Have a good, unique, well thought-out product. MoS's Apollo dress shirt uses NASA technology to regulate your body temperature so you're comfortable in all climates. It also wicks away moisture and controls odor. The four founders all went to MIT, so that's how that happened. Revolution Apparel's founders didn't go to MIT, but still managed to design The Versalette: a stylish, sustainably-produced garment that can be worn over 15 different ways.

Make the rewards attractive and well-priced. "When it came time to price the reward we tried to price everything so that it would be the same as when you would buy something from a store, so it was more like a pre-sale model than a donation model," Glenn explained. MoS' most popular reward was at the $95 level and was one of their featured product, the Apollo shirt. Likewise, RA's most popular reward was a Versalette for $75.

Tell a story. Successful Kickstarter pages all seem to tell the story of the creators' journey to come up with this perfect product that can solve everyone's life problems. Or at the very least, it's an appealing product that the founders seem to genuinely care about and be truly invested in in a relatable way. "The most important part about Kickstarter, is [presenting] the product as part of a story - the quest to solve a problem," Amarasiriwardena asserted.

A big part of telling that story is the video--and these certainly aren't your janky homemade YouTube videos. These are produced and edited and professional. "Working on the video was really important," said Whitehead. "It really gets your message across in the most easy-to-watch way possible." For MoS it was the hardest part. "Creating the video was extremely difficult, and we actually completely redid our video midway to better communicate our product," said Amarasiriwardena.

Promote and update.

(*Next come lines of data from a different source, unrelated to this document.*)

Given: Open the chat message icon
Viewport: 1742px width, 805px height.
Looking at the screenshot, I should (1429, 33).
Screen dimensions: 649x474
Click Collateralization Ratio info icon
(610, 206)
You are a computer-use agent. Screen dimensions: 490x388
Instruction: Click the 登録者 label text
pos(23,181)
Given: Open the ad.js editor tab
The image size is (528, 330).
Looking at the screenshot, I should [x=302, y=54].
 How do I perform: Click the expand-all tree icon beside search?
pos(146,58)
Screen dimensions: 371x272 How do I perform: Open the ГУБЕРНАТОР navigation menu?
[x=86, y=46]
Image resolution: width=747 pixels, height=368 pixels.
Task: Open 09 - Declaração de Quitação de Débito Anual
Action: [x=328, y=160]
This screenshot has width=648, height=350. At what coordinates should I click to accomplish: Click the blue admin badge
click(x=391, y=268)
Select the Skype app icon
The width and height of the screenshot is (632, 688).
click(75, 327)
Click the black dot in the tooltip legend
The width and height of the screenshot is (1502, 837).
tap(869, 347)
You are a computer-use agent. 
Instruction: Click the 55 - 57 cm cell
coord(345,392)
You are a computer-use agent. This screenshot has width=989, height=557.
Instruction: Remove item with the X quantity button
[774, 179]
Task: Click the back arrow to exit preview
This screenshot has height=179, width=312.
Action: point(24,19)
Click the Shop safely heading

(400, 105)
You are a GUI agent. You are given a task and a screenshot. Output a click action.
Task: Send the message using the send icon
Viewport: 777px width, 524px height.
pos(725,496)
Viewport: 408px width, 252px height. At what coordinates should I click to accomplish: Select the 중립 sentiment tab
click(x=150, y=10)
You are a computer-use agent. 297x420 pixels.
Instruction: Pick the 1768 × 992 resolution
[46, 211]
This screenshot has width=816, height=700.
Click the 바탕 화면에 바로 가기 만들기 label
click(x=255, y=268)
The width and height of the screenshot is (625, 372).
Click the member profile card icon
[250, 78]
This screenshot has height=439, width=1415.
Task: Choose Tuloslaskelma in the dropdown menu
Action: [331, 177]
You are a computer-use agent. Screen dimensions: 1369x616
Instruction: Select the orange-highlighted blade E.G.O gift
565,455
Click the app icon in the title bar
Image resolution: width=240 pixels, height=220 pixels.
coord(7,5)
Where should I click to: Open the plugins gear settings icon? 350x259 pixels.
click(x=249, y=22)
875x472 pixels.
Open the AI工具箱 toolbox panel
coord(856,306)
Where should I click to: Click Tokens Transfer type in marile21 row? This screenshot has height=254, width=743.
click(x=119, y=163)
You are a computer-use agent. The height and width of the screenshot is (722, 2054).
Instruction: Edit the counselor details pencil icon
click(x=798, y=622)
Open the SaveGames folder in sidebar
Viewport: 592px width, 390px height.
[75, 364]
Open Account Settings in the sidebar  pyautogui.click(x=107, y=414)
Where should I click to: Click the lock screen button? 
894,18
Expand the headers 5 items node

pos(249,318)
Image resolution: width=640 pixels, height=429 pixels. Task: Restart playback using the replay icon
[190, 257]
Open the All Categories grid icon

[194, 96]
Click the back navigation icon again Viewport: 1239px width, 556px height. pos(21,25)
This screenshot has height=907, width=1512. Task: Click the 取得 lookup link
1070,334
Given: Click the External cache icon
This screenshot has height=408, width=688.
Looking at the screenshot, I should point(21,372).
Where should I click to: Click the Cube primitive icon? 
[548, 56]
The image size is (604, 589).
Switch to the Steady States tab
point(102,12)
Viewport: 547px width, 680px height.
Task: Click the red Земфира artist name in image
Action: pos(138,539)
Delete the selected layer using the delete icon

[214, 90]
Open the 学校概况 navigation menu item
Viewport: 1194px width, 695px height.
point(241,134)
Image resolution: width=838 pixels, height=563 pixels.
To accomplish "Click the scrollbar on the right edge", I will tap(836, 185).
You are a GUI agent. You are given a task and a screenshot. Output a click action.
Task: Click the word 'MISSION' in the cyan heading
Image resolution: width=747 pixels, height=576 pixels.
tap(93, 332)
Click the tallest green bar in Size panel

Kickstarter pages can be updated daily to keep backers posted on progress and production and new developments. That way, the people giving you money feel like they know what's going on and are engaged and a part of the process. They can also message you. MoS dedicated a 9-person staff full-time to promoting, updating and engaging. It was still a challenge to keep up. "Backer engagement is really fun but it takes commitment to responding to the over 1000 inbound messages we got," Amarasiriwardena explained. Glenn and Whitehead did not update as much, but started a blog a year and a half before they launched on Kickstarter and built a small community of people interested in their ideas and that helped a lot.

Promoting is also important. In addition to social media, Glenn and Whitehead did every interview they could, even if the blog only had five followers. MoS did a really strong PR push and it worked. They've already been featured in Tech Crunch, Forbes and HuffPo (and now Fashionista!) and raised $50k in the 48 hours following their Tech Crunch article.

After It's Funded

Once a project completes its funding round, that's really just the beginning. The creators then have to deliver on their rewards and for a young, inexperienced brand, that can be problematic, especially when the demand is bigger than anticipated. Glenn and Whitehead are still in production and trying to get their deliveries out, but have been experiencing some delays. "We started with wanting to make 300 pieces and now we’ve ordered 1400 so we’re still producing and we’ve started shipping out one of our colors."

Amarasiriwardena, whose project exceeded their goal by $400,000, called production "an exciting challenge." He explains, "Because of our increased demand we're able to work with larger scale manufacturers with even better manufacturing processes. We've exceeded capacity in NYC, so we're moving some of our garment manufacturing to LA - working with some awesome manufacturers that work for Patagonia and New Balance."

Right now Glenn and Whitehead are touring the Northwest, speaking about sustainable design and meeting people with similar interests. They're focusing on getting out their deliveries and perfecting the Versalette. MoS has loftier, more business-minded goals that, given their track record, seem feasible. "We see MoS as a wardrobe solution - so ideally one day you may see an MoS Store!" You totally might, and it would all be because of Kickstarter.